▶ [Records to use]:
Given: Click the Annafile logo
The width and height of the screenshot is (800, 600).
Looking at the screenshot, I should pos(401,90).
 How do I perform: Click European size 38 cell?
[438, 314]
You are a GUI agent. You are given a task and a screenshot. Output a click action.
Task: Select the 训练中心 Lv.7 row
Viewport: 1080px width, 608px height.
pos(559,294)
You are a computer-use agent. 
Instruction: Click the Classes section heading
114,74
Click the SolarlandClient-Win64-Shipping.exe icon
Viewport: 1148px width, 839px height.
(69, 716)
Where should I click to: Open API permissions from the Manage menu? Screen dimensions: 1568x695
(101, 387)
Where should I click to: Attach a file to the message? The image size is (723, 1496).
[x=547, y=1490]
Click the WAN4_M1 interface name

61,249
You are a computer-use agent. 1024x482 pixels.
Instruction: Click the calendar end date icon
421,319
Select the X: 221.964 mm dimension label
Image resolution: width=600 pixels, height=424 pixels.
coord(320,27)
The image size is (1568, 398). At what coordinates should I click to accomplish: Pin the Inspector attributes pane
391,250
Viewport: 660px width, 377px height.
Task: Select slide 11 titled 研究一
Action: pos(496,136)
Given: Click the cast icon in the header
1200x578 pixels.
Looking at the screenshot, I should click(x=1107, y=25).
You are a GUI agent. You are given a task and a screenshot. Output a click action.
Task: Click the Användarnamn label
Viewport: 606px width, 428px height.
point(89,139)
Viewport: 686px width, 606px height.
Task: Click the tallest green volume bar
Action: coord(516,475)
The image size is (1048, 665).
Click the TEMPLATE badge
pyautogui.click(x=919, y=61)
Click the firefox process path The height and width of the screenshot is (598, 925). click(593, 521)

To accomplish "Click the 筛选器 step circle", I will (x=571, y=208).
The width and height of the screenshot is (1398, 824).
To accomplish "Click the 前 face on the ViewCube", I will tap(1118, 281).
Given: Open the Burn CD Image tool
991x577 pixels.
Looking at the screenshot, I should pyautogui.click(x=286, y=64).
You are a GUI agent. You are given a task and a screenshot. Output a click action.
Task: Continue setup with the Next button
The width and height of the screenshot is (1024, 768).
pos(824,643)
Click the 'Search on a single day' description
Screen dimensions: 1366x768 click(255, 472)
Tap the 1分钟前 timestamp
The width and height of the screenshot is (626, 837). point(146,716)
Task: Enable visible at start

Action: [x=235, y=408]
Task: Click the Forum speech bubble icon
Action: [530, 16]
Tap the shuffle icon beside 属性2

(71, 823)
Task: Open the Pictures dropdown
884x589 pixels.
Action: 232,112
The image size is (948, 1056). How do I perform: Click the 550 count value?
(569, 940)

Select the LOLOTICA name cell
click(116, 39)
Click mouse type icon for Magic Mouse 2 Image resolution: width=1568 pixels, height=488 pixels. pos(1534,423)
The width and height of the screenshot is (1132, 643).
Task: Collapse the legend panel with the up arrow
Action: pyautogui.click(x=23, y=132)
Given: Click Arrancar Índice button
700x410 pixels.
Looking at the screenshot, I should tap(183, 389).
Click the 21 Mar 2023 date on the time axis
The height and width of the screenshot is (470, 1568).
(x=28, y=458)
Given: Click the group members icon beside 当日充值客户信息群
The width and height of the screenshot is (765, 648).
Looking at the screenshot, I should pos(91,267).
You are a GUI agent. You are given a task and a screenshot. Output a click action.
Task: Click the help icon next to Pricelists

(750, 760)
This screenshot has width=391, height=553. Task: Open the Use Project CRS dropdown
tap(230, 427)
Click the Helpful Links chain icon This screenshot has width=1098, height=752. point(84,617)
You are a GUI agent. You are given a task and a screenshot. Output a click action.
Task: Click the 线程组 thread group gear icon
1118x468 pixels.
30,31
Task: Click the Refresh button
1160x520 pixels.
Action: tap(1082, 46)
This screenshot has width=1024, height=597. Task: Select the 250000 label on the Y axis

▶ [Assigned task]: Copy out the data above, word for word.

▶ [Output for this exercise]:
Given: Click the Annafile logo
The width and height of the screenshot is (800, 600).
Looking at the screenshot, I should pos(401,90).
 How do I perform: Click European size 38 cell?
[438, 314]
You are a GUI agent. You are given a task and a screenshot. Output a click action.
Task: Select the 训练中心 Lv.7 row
Viewport: 1080px width, 608px height.
pos(559,294)
You are a computer-use agent. 
Instruction: Click the Classes section heading
114,74
Click the SolarlandClient-Win64-Shipping.exe icon
Viewport: 1148px width, 839px height.
(69, 716)
Where should I click to: Open API permissions from the Manage menu? Screen dimensions: 1568x695
(101, 387)
Where should I click to: Attach a file to the message? The image size is (723, 1496).
[x=547, y=1490]
Click the WAN4_M1 interface name

61,249
You are a computer-use agent. 1024x482 pixels.
Instruction: Click the calendar end date icon
421,319
Select the X: 221.964 mm dimension label
Image resolution: width=600 pixels, height=424 pixels.
coord(320,27)
The image size is (1568, 398). At what coordinates should I click to accomplish: Pin the Inspector attributes pane
391,250
Viewport: 660px width, 377px height.
Task: Select slide 11 titled 研究一
Action: pos(496,136)
Given: Click the cast icon in the header
1200x578 pixels.
Looking at the screenshot, I should click(x=1107, y=25).
You are a GUI agent. You are given a task and a screenshot. Output a click action.
Task: Click the Användarnamn label
Viewport: 606px width, 428px height.
point(89,139)
Viewport: 686px width, 606px height.
Task: Click the tallest green volume bar
Action: coord(516,475)
The image size is (1048, 665).
Click the TEMPLATE badge
pyautogui.click(x=919, y=61)
Click the firefox process path The height and width of the screenshot is (598, 925). click(593, 521)

To accomplish "Click the 筛选器 step circle", I will (x=571, y=208).
The width and height of the screenshot is (1398, 824).
To accomplish "Click the 前 face on the ViewCube", I will tap(1118, 281).
Given: Open the Burn CD Image tool
991x577 pixels.
Looking at the screenshot, I should pyautogui.click(x=286, y=64).
You are a GUI agent. You are given a task and a screenshot. Output a click action.
Task: Continue setup with the Next button
The width and height of the screenshot is (1024, 768).
pos(824,643)
Click the 'Search on a single day' description
Screen dimensions: 1366x768 click(255, 472)
Tap the 1分钟前 timestamp
The width and height of the screenshot is (626, 837). point(146,716)
Task: Enable visible at start

Action: [x=235, y=408]
Task: Click the Forum speech bubble icon
Action: [530, 16]
Tap the shuffle icon beside 属性2

(71, 823)
Task: Open the Pictures dropdown
884x589 pixels.
Action: 232,112
The image size is (948, 1056). How do I perform: Click the 550 count value?
(569, 940)

Select the LOLOTICA name cell
click(116, 39)
Click mouse type icon for Magic Mouse 2 Image resolution: width=1568 pixels, height=488 pixels. pos(1534,423)
The width and height of the screenshot is (1132, 643).
Task: Collapse the legend panel with the up arrow
Action: pyautogui.click(x=23, y=132)
Given: Click Arrancar Índice button
700x410 pixels.
Looking at the screenshot, I should tap(183, 389).
Click the 21 Mar 2023 date on the time axis
The height and width of the screenshot is (470, 1568).
(x=28, y=458)
Given: Click the group members icon beside 当日充值客户信息群
The width and height of the screenshot is (765, 648).
Looking at the screenshot, I should pos(91,267).
You are a GUI agent. You are given a task and a screenshot. Output a click action.
Task: Click the help icon next to Pricelists

(750, 760)
This screenshot has width=391, height=553. Task: Open the Use Project CRS dropdown
tap(230, 427)
Click the Helpful Links chain icon This screenshot has width=1098, height=752. point(84,617)
You are a GUI agent. You are given a task and a screenshot. Output a click action.
Task: Click the 线程组 thread group gear icon
1118x468 pixels.
30,31
Task: Click the Refresh button
1160x520 pixels.
Action: tap(1082, 46)
This screenshot has width=1024, height=597. Task: Select the 250000 label on the Y axis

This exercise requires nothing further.